A classic example I have frequently seen advocated in published adventures: if the PCs kill the leader of a gang, a second-in-command takes over so the plot of the module rolls on unabated.

what one player in a particular game counts as a loss may not be what another counts as one in that very same game.
That seems likely to be a cause of dysfunctional play. For instance, if the game is fairly typical D&D and one player thinks a TPK is a loss while another doesn't, I don't see how friction will be avoided for very long.

I find it to be a perfectly reasonable determination by the DM that approaching a starving and traumatized dog would cause it to take a defensive posture. But that's assuming a playtyle like the 2nd that I described. If you are playing by the first then you take into account it's a wilderness guy trained in animal handling and pretty much whatever he tries and however he tries to do it to do outside of attacking the dog he is going to get to roll animal handling with a moderate but not hard dc for success.
And so does the player of the ranger with training in Animal Handling need to make a check so the GM will tell him/her what the best way is to befriend an upset dog? Or is that meant to be built into the skill system already - so that a successful Animal Handling check includes having reached out to it in the right way?

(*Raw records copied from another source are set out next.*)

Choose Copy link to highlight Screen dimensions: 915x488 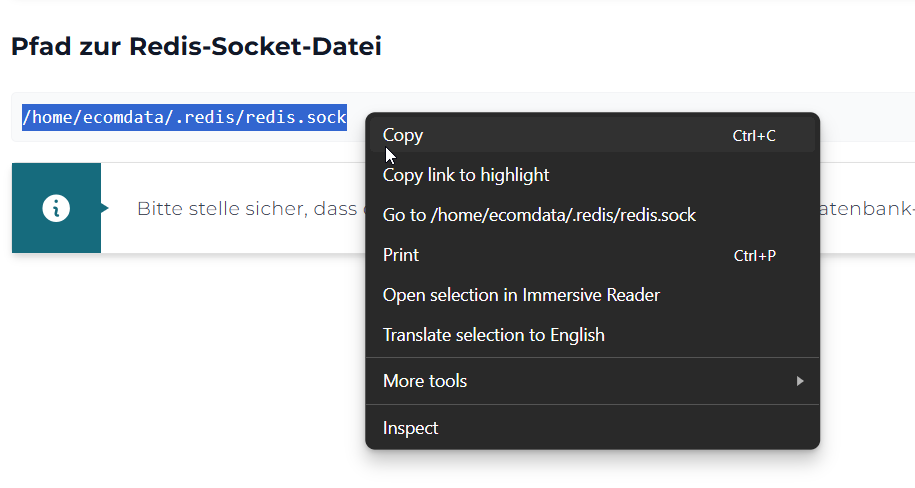point(466,175)
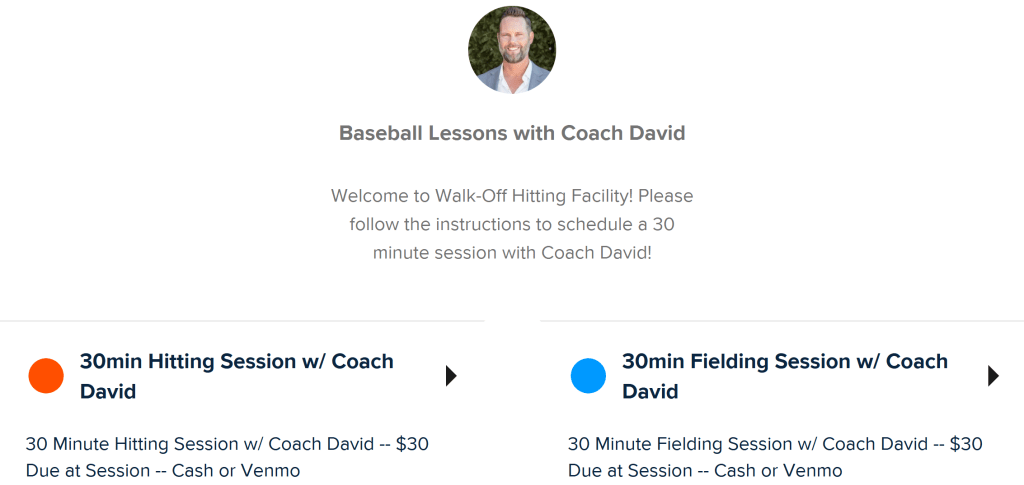Click 'Venmo' in the Hitting Session description
Screen dimensions: 1024x485
pyautogui.click(x=270, y=470)
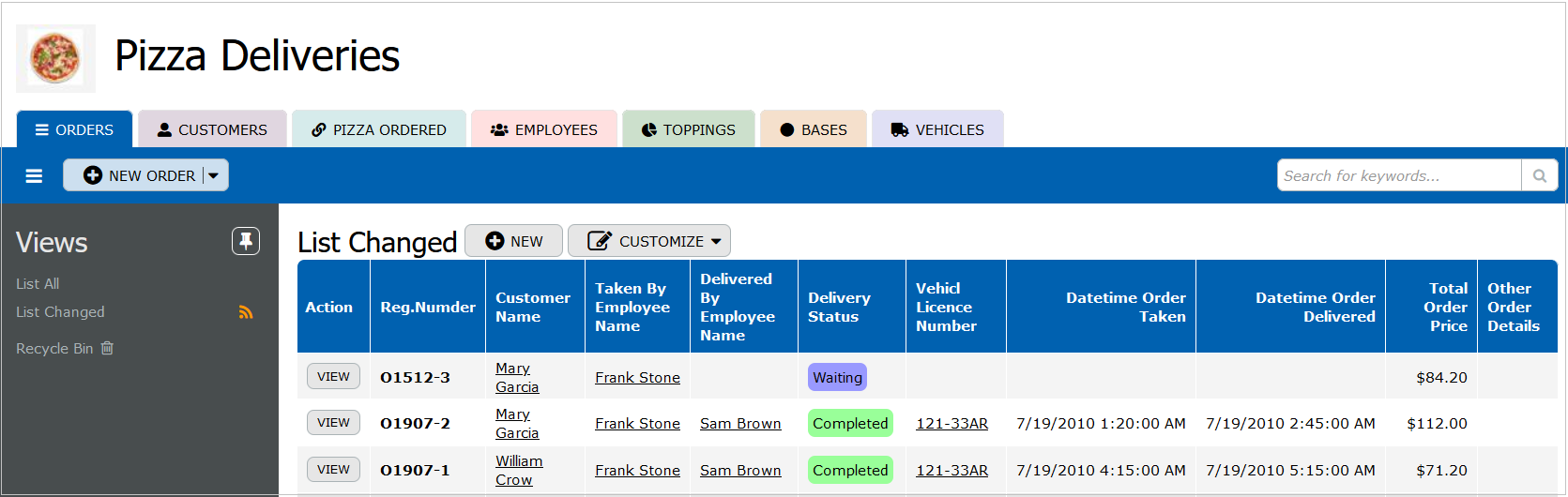Click the pizza logo image
Viewport: 1568px width, 497px height.
pyautogui.click(x=55, y=58)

Also, is starting attitude meant to be a baseline, or is it meant to very radically in response? Eg if a NPC is indifferent/neutral and then a player narrates his/her PC's greeting and it's rougher/more colloquial than the NPC would prefer, is that grounds to change the outlook to hostile? Or should it impose a slight penalty? Or neither - perhaps being super-genteel should confer a bonus!

Any system that leaves a trained ranger with only a 10% or 20% chance to connect with a feral dog; or that might allow a silver-tongued bard only a 10% or 20% chance to get the time of day from a frightened waif; has, in my view, obviously failed. And in my experience this sort of thing - resulting from some of the factors I've mentioned in this post - is a common manifestation of poor GMing that, in fantasy gaming, pushes players towards spells over ordinary actions as solutions, subverts genre and generally causes frustration.
 

Sadras

Hero
Alternatively, another player is an escaped thrall of mindflayers, but has no memory of before thralldom. I have a rule in this campaign that PCs don't die unless the player says so, but choosing this option means I get creative license to be mean. This PC elected to not die, and so I introduced that when he came to, he recalled that he had volunteered for thralldom, but diesn't remember why. I had that license because he invoked the death rule and I chose that because I knew it would torture the player far worse than PC death eould have.

I'd say the latter was Force, even thoigh I had loose permission, but I'd say that oermission was to engage in Force, not make it not Force.
I very much like this house-rule but do you feel it is correct to call your example Force. For instance the player invoked it after a failure (combat failure in this instance), which is not very different than using mechanics and rolling poorly. If one rolled poorly using a mechanics system to allow a GM to provide PC background input would you still say it results in Force?